_EXERCISE OBJECTIVE_: Copy all of the data that follows without altering a word.

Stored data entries
--------

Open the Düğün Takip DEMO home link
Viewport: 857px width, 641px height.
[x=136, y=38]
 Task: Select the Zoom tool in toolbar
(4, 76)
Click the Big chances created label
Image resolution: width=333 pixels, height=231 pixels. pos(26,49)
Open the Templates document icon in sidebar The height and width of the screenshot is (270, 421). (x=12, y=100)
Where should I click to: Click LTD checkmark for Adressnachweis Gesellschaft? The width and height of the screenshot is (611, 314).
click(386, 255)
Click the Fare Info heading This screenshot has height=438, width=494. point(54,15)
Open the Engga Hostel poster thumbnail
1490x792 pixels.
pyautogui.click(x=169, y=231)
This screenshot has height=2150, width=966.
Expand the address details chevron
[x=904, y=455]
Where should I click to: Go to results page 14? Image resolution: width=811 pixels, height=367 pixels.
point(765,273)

--------

_REPLY_:
Open the Düğün Takip DEMO home link
Viewport: 857px width, 641px height.
[x=136, y=38]
 Task: Select the Zoom tool in toolbar
(4, 76)
Click the Big chances created label
Image resolution: width=333 pixels, height=231 pixels. pos(26,49)
Open the Templates document icon in sidebar The height and width of the screenshot is (270, 421). (x=12, y=100)
Where should I click to: Click LTD checkmark for Adressnachweis Gesellschaft? The width and height of the screenshot is (611, 314).
click(386, 255)
Click the Fare Info heading This screenshot has height=438, width=494. point(54,15)
Open the Engga Hostel poster thumbnail
1490x792 pixels.
pyautogui.click(x=169, y=231)
This screenshot has height=2150, width=966.
Expand the address details chevron
[x=904, y=455]
Where should I click to: Go to results page 14? Image resolution: width=811 pixels, height=367 pixels.
point(765,273)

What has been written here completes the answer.